This post covers some of the observations I’ve had around data infrastructure and the 4 themes that I’m continuing to explore.
2020 was a big year for data infrastructure. Snowflake rocked our world, suddenly growing from a $12B valuation in February to $80B in the public markets only months later. The growth and scale of the business validated the underestimated significance of data infrastructure in today’s world. Following its success, we are already seeing other companies command significant step-up valuations (Databricks just raised at $28B). While large names like Snowflake and Databricks command headlines, there's also a variety of reasons to be excited about data infrastructure at the early stage.
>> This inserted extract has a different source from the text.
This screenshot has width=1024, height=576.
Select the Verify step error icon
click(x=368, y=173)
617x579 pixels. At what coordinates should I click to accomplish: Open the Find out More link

In this post, I cover a few topics around investing across the data landscape:
Rise of the Data Company
Changes in Distribution
Data Warehouse vs Data Lakes
Data Investment Themes
Rise of the Data Company
One of the reasons I'm most excited about companies building in and around data is that I think we're seeing a powerful flywheel begin to run which will ultimately expand the market for data tooling:
more data: the long-running secular trend is that storage has become cheaper so we can digitize more information and processes
more data talent: we are now seeing more talent flowing towards growing areas like data science, data engineering, analytics allowing for more companies to build around the data they've collected
more data companies: with this data and data talent, even the average business is able to start leveraging data for business-critical applications rather than ad hoc analytics
It used to be that only the Ubers of the world were leveraging data to drive product differentiation, but that has changed as talent has become more accessible. As a result, we're now seeing traditionally offline businesses slowly become data companies.
I believe this self-reinforcing loop will continue to drive more investment into proper data tooling very similarly to how the past decade has resulted in an explosion of developer tool spend. With the context set on why I am excited about the market as a whole, I want to highlight what’s changing in how data infrastructure companies are going to market.
Changes in Distribution
On the distribution side of the equation, a couple interesting things have happened:
1/ open source enabling bottoms-up adoption
At this point, open source is well into the mainstream, with 77% of enterprises expect to increase their open source usage in the coming years. Many of these projects still originate inside large high-tech companies, but everyone from startups to established incumbents are leveraging open source today.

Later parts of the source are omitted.